Mediasi kedua pun dijadwalkan. Kali ini tuntutan PP turun drastis jadi Rp 50 juta. Tapi tetap saja, orang tua G menggeleng. Mereka tak sanggup. Alih-alih berdamai, keluarga G malah memutuskan konsultasi lebih lanjut dengan polisi dan akhirnya melaporkan kasus penganiayaan anak mereka secara resmi.

Dari situlah penyidikan berjalan. Keempat orang, yaitu PP, LS, W, dan S, akhirnya ditetapkan sebagai tersangka penganiayaan. PP sudah diamankan. Tiga lainnya buron dan masuk Daftar Pencarian Orang (DPO).

Perlu dicatat, meski jadi korban penganiayaan, G dan T tidak lepas dari hukuman. Pada 19 Januari 2026, pengadilan menjatuhkan vonis 2 tahun 6 bulan penjara buat mereka berdua atas kasus pencurian.
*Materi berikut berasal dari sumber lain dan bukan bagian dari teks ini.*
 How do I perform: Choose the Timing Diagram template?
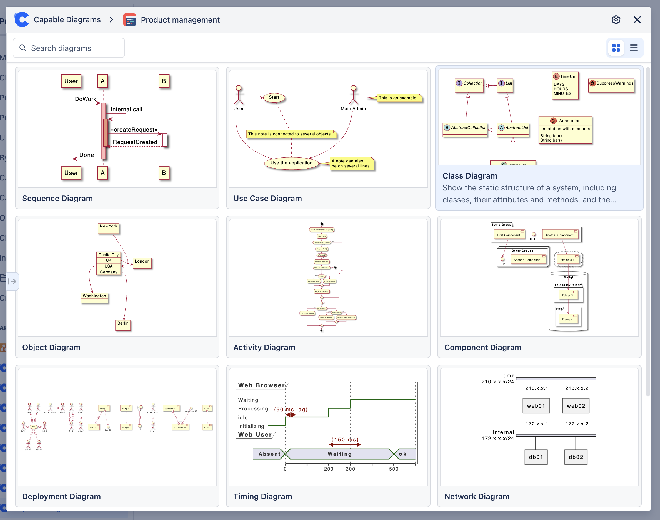(328, 436)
Bukti Visum yang Memilukan

Luka-luka pada tubuh G, menurut Bayu, bukanlah hal sepele. Hasil visum menunjukkan bekas penganiayaan di kepala dan sekujur tubuhnya. "Ada luka di bagian tubuh, baik di kepala atau bagian tubuh lainnya," katanya, merujuk pada keterangan ahli dokter.

Kekerasan itu, menurut penyelidikan, dilakukan secara beramai-ramai oleh keempat tersangka di dalam kamar hotel. "Ada tindakan penganiayaan secara bersama-sama dengan melakukan pemukulan dan ada tindakan tendangan," papar Bayu.

Tapi rupanya, kekejaman tak berhenti di situ. Bayu melanjutkan, "setelah dari kamar hotel si korban G dipiting dan ditarik keluar serta dimasukkan ke dalam bagasi mobil." Yang lebih mengerikan, korban mengaku disetrum dengan alat tertentu selama dalam perjalanan.

Nasib serupa dialami T, pelaku pencurian lainnya yang ada di kamar nomor 24. LS dan kawan-kawannya juga melakukan kekerasan terhadapnya sebelum akhirnya diikat tangannya dan dibawa pergi.